Top court mulls penal code change

The Supreme People’s Court on March 28 looked into issues relating to the draft law revising the 2015 Penal Code, including the scope of criminal responsibility by those aged 14 to 16 and the criminal liability of adults in commerce.

The Supreme People’s Court looked into issues relating to the draft law revising the 2015 Penal Code. (Photo: VNA)

The Penal Code states that persons between the ages of 14 and 16 bear responsibility for very serious crimes intentionally committed.

The draft amended code expands the scope of the criminal liability of children aged 14 to 16: they will also be liable for intentionally causing injuries or damage to other people’s health, rape, and kidnapping for ransom.

Pham Minh Tuyen, chief judge of Bac Ninh province’s People’s Court, said he disagreed with the changes.

“Some people say new regulations will prevent school violence. I don’t think so. School violence is the fault of the family, school and society, it’s not children’s fault. We can’t make our children bear responsibility for that,” Tuyen said.

Nguyen Huu Chinh, chief judge of the Hanoi People’s Court, said the current regulations (the 1999 Penal Code) should remain unchanged.

The draft lists 28 crimes for which those aged 14 to 16 are to be held responsible. “The list is insufficient. For example, those from 14 to 16 can be taken advantage of to commit crimes that pose a threat to the nation’s security, because they won’t have to bear liability for such crimes under the amended law,” he said.

Pham Duc Tuyen, deputy chief judge of the Hai Phong People’s Court, agreed, and insisted that the regulations remain the same.

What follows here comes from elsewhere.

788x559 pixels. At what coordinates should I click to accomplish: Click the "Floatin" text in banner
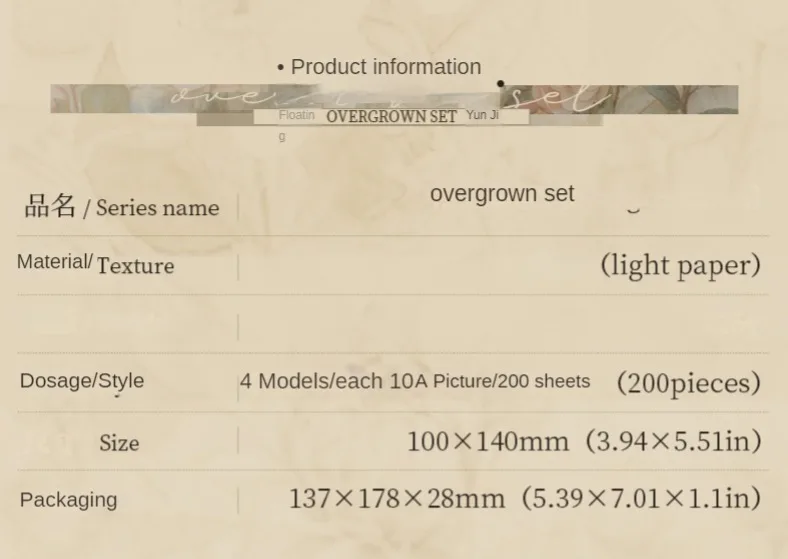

Discussion also focused on proposals to amend articles relating to preparation to commit a crime.  The draft law says preparation of weapons or dangerous chemical substances in order to inflict injuries on other people can result in jail terms of three months to two years.

“I think this is a proper and effective way to prevent crime from an early stage,” said Bui Van Giang, a judge from the National Military Court.

Regarding the liability of legal persons in commerce, the chief judge of the Quang Ninh People’s Court, Ninh Hoang Van, said a specific penal liability is needed for individuals who act in the name of the collective and commit crimes.

Pham Duc Tuyen, deputy chief judge of the Hai Phong People’s Court, said the classification of crimes by legal persons in commerce was insufficient. “The identification of penalties would be fair and accurate only when the classification of the crimes is done properly,” Tuyen said.